Extended Data Fig. 10: LAG3 deletion doesn’t affect single cytokine production or metabolic capacity.
From: Autoreactive CD8+ T cells are restrained by an exhaustion-like program that is maintained by LAG3
The consequences of LAG3 deletion were evaluated by flow cytometry to phenotype intra-islet CD8+ T cells for cytokine production, metabolic capacity, and antigen specificity. (a-d) Flow cytometry was performed on 8-week-old female Lag3∆TM and Cre Controls taking cells from ndLN, pLN and islets. (a-b) lymphocytes were stimulated ex vivo for 5 hours with PMA, ionomycin, and brefeldin A and then assessed for cytokine production and degranulation. CD107a, GzmB, Tnfα and IFNγ were quantified (2 independent experiments n = 6-7 per genotype). Cytokine production is unchanged between genotypes, though dual cytokine production, an indicator of polyfunctionality, IFNγ+Gzmb+, is increased in Lag3∆TM (ndLN, pLN, Islet p = .0083, 0.035, 0.44) (b). (c) Lymphocytes were isolated from islets, ndLN, and pLN, cultured in serum free media for 37 degrees C in the presence of GlucoseCy5, CellROX, or MitoSOX, for 30 mins, surface stained including TMRE and MitoTracker, and analyzed by flow cytometry (2 independent experiments, n = 2-6 per genotype).

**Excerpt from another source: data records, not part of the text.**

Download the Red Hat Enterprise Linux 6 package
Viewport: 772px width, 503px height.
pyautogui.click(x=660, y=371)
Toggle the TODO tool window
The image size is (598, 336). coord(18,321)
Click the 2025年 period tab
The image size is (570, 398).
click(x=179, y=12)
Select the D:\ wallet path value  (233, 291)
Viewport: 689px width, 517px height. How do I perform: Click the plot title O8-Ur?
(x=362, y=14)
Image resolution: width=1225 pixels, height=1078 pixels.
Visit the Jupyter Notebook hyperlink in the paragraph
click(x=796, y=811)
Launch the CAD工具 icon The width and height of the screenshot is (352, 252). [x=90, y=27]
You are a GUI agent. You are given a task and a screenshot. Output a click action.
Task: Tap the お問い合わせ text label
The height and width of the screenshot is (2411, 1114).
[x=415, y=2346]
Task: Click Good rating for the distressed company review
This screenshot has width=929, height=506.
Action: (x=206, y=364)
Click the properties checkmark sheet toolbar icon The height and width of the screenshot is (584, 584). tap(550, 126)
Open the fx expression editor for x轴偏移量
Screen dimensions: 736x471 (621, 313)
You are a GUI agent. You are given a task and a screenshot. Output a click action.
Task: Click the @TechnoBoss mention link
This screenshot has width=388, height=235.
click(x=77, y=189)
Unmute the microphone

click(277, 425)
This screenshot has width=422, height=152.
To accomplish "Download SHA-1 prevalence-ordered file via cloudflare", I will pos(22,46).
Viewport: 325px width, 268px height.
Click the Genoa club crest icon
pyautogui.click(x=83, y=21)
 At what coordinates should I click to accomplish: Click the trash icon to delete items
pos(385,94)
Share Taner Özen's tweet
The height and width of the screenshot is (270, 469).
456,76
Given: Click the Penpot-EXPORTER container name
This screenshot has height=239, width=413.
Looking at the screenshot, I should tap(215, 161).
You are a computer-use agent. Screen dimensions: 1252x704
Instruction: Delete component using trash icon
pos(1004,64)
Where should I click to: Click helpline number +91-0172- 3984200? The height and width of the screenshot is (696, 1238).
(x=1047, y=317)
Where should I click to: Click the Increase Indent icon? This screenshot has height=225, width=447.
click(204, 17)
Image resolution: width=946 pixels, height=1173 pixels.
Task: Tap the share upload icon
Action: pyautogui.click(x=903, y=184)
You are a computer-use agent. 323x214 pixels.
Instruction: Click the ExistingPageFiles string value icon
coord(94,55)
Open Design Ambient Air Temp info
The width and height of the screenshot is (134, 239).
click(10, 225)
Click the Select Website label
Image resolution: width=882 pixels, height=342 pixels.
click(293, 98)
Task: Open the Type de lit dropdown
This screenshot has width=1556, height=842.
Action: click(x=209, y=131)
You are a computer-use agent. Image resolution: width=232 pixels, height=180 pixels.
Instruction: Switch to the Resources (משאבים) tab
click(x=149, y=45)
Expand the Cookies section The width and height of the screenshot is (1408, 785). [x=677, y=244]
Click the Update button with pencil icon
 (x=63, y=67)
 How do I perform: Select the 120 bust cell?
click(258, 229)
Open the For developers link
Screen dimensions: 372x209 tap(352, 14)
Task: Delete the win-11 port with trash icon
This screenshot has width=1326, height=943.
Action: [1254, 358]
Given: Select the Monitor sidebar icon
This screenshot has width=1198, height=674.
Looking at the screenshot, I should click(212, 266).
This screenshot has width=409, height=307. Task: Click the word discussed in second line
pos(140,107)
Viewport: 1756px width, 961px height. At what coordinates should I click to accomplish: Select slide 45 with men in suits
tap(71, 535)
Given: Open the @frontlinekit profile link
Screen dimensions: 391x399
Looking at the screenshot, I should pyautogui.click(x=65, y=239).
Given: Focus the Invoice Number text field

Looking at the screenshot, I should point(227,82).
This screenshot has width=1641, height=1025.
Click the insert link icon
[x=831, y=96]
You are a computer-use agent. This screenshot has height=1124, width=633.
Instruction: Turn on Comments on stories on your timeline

Lag3L/L-YFP.NOD controls were included in this experiment to control for fluorescent protein expression that may overlap with metabolic markers. (a-c) Each data point corresponds to a single mouse. A two-sided nonparametric Mann-Whitney statistical test was preformed where P = * < 0.05, ** < 0.01, *** < 0.001, **** < 0.0001. Unlabeled indicates not statistically significant. Graphs portray the median. (d) representative flow plots of tetramer staining in 8-week-old female Lag3∆TM and Cre Controls intra-islet CD8+ T cells.